[Data for locating visible targets]
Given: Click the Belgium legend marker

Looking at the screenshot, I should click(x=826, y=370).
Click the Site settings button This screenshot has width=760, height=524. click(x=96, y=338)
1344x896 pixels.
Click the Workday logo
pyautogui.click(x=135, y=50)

**Instructions to follow**
Update the rows so that "legend marker" reads "legend key", with nothing else changed.

**Solved problem**
Given: Click the Belgium legend key

Looking at the screenshot, I should click(x=826, y=370).
Click the Site settings button This screenshot has width=760, height=524. click(x=96, y=338)
1344x896 pixels.
Click the Workday logo
pyautogui.click(x=135, y=50)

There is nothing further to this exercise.